In the present Collective Article information on 26 taxa belonging to 8 Phyla and extended from the western Mediterranean to the Levantine Sea are presented. The new records were found in 9 countries as follows: Spain: first record for the Mediterranean of the crab Cancer bellianus; Algeria: further records of the alien fish Lagocephalus sceleratus to the west Algerian waters; Italy: first report on the presence and establishment of the ctenophore Mnemiopsis leidyi in Lessina and Varano Lagoons (W. Adriatic) and of Penaeus aztecus in Corigliano Gulf (Italian Ionian). Moreover, the extension of the distribution range of the polychaete Branchiomma bairdi to W. Sicily as well as that of the crab Ocypode cursor and the bryozoan Catenicella paradoxa to E. Sicily are cited. Slovenia: the record of the rare saccoglossan gastropod Placida cremoniana from Piran (Gulf of Trieste) is the first for the Adriatic; Greece: the native sea slug Eubranchus farrani is the first from the Eastern Mediterranean; many sightings of the bamboo corals Isididae distributed along all the E. Ionian Sea and the establishment of P. aztecus in all Greek waters are also reported for first time; the westernmost extension of the alien urchin Diadema setosum in Cretan waters is cited and new sights of the alien species Goniobranchus annulatus and Pterois miles are shown.

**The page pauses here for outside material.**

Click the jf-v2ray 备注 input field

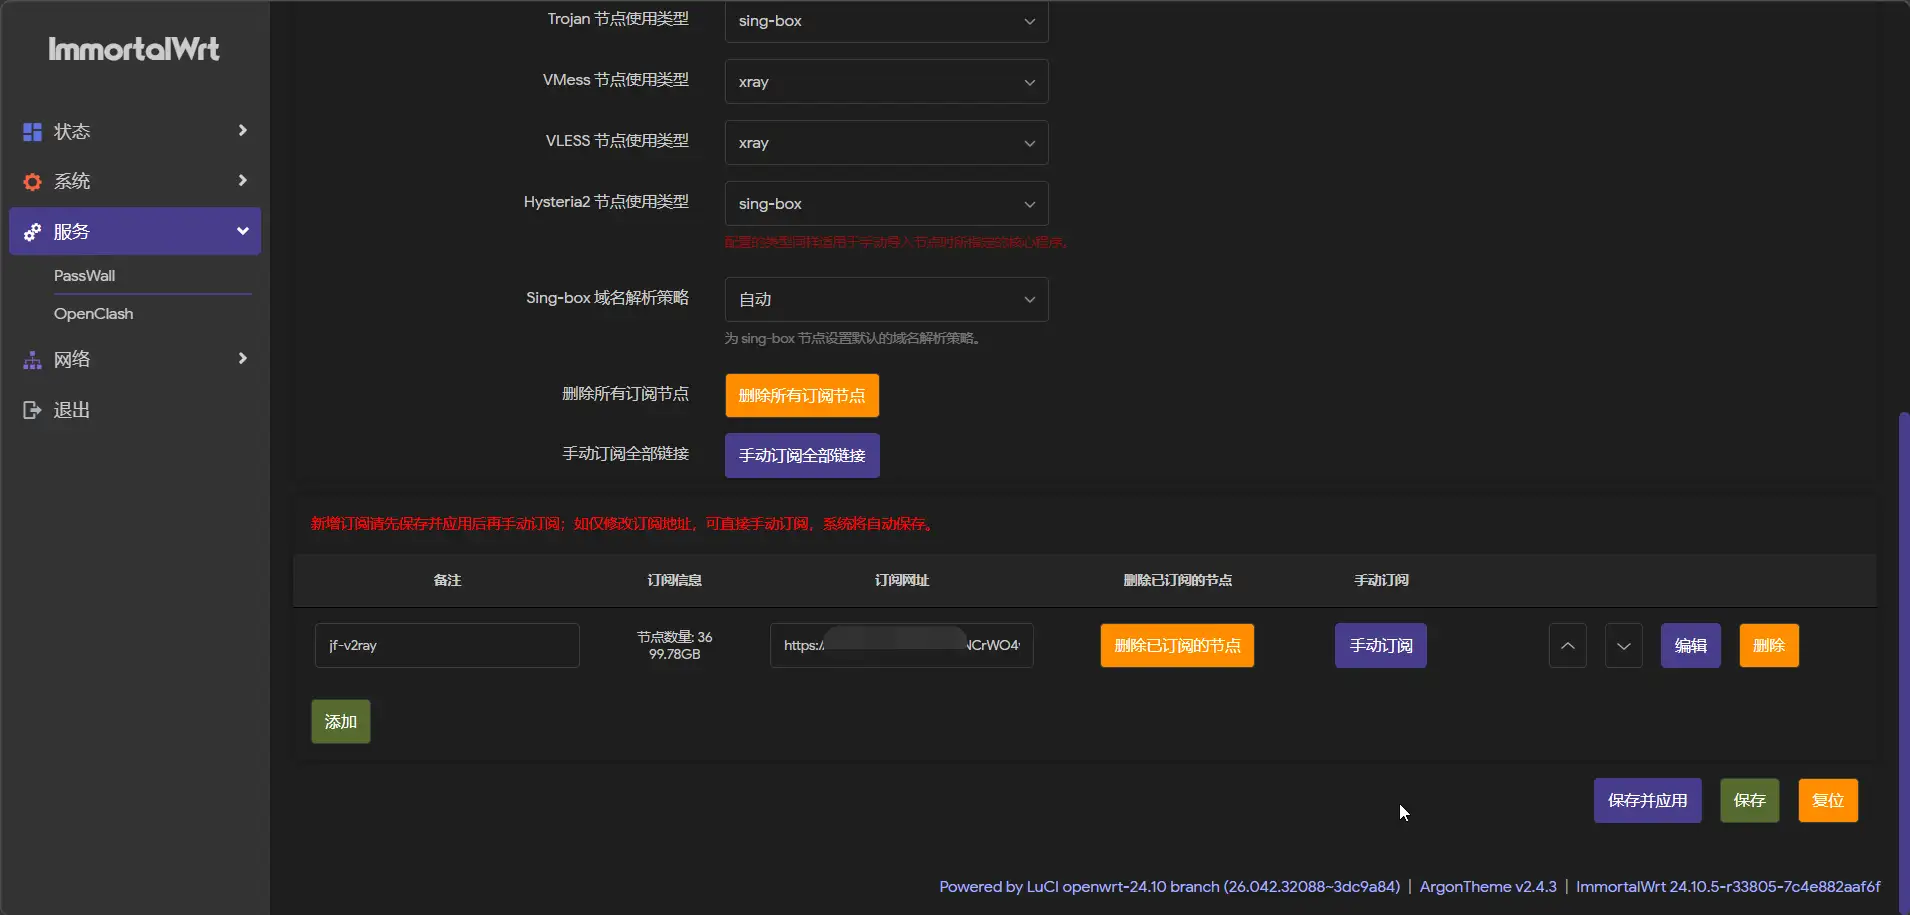click(447, 646)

Turkey: the alien fish Champsodon capensis is reported for first time from the Aegean Sea and the native acari Agauopsis microrhyncha from the Levantine Sea; a new observation of the alien crab Atergatis roseus in Güllük Bay-Aegean is also mentioned; Cyprus: first records of  the alien urchin D. setosum and Lobotes surinamensis in Cypriot waters; Lebanon: several sightings of Monachus monachus from the Lebanese waters indicate a potential better status of the species in the area, Egypt: first records of the alien crab Dorippe quadridens and the alien gastropods Nerita sanguinolenta and Conomurex persicus from the Mediterranean Egyptian waters; extension of the distribution range of Diodora funiculata and Diodora rueppellii and a second record of the alien Nerita sanguinolenta in the same area.